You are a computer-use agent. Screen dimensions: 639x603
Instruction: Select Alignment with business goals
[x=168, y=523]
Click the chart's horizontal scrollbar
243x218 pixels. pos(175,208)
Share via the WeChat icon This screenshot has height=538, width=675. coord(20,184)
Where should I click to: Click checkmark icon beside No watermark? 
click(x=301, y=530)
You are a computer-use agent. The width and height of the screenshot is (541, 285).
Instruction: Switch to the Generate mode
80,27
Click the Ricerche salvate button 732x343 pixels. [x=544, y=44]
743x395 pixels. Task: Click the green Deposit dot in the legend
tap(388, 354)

========================================

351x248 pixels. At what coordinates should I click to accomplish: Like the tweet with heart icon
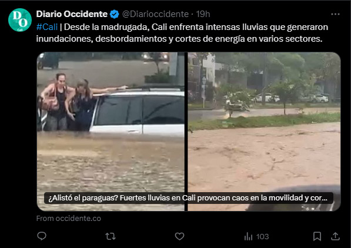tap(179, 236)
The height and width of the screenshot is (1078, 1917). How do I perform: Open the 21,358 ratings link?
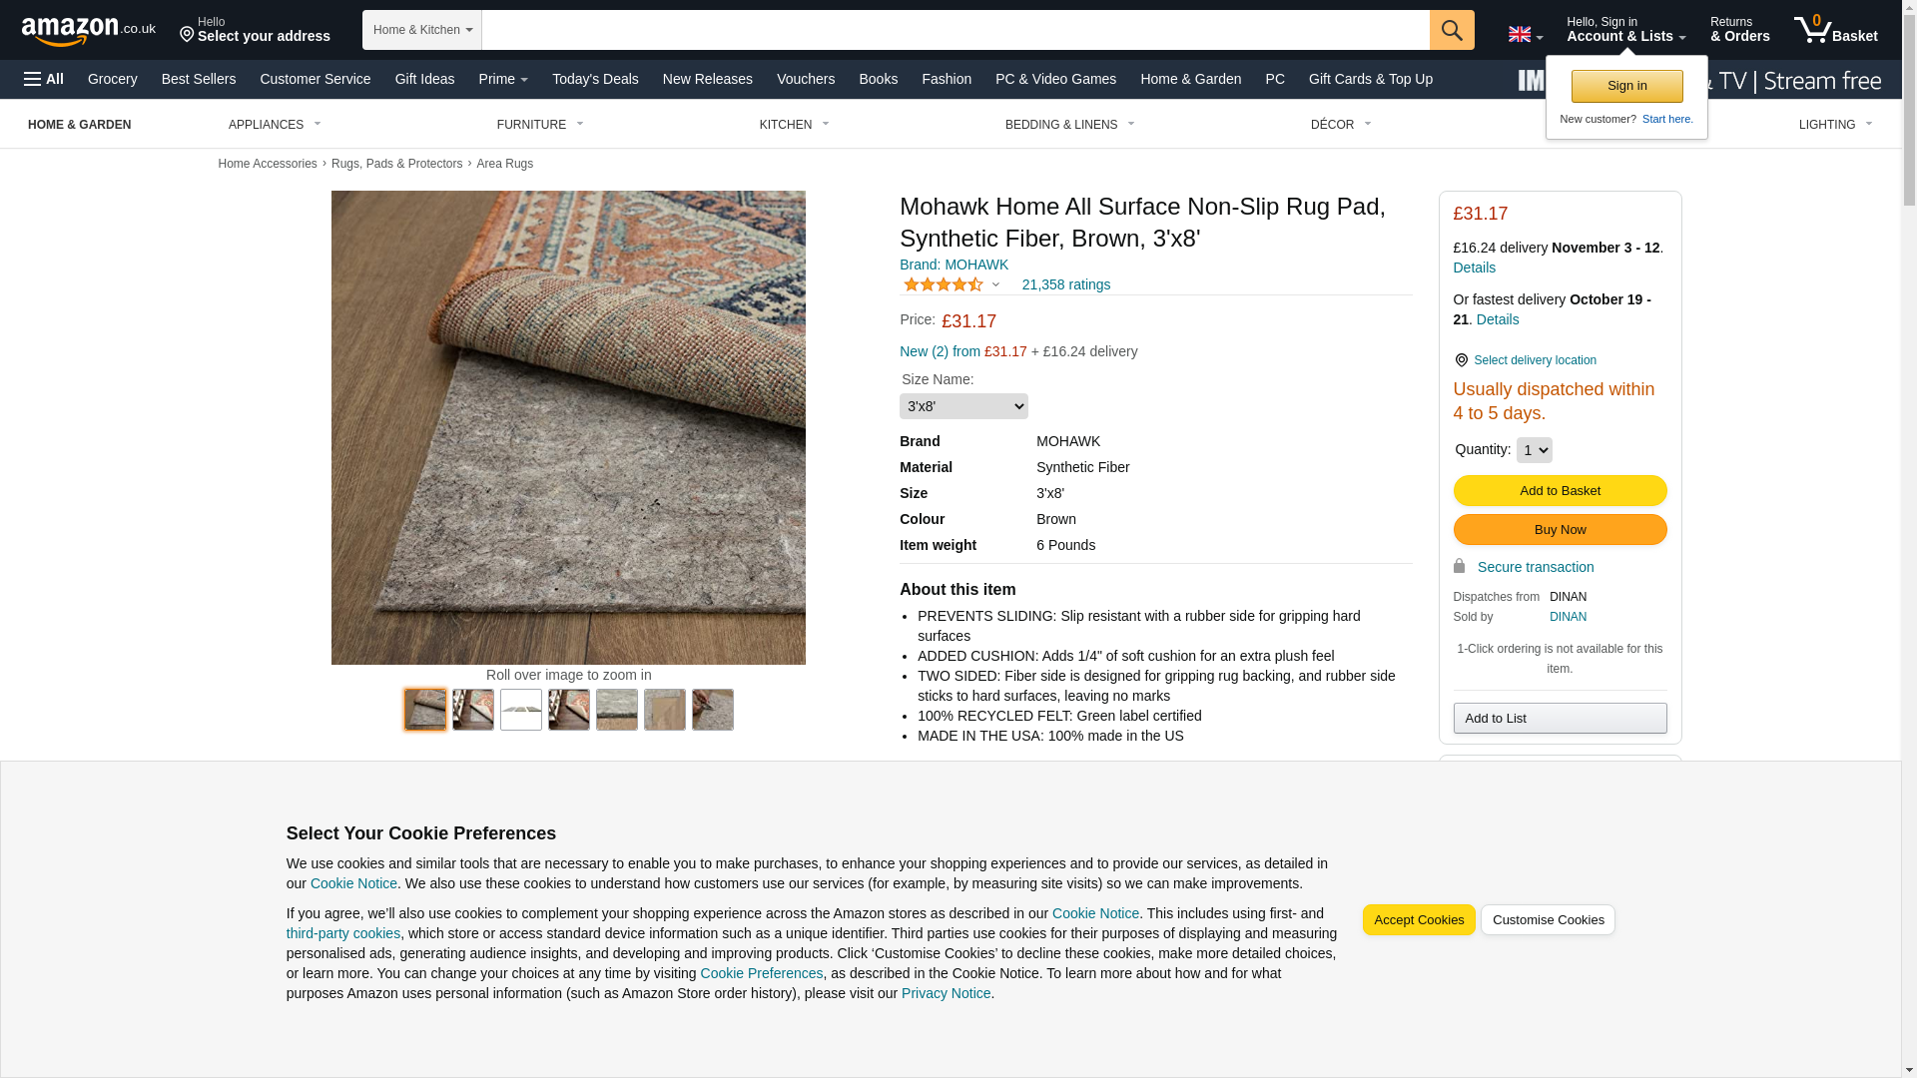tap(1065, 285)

========================================

→ **TASK ITEM**: Count how many lines of the records hold the string "agent"; the answer is that number alone.

→ **PROBLEM SOLUTION**: 2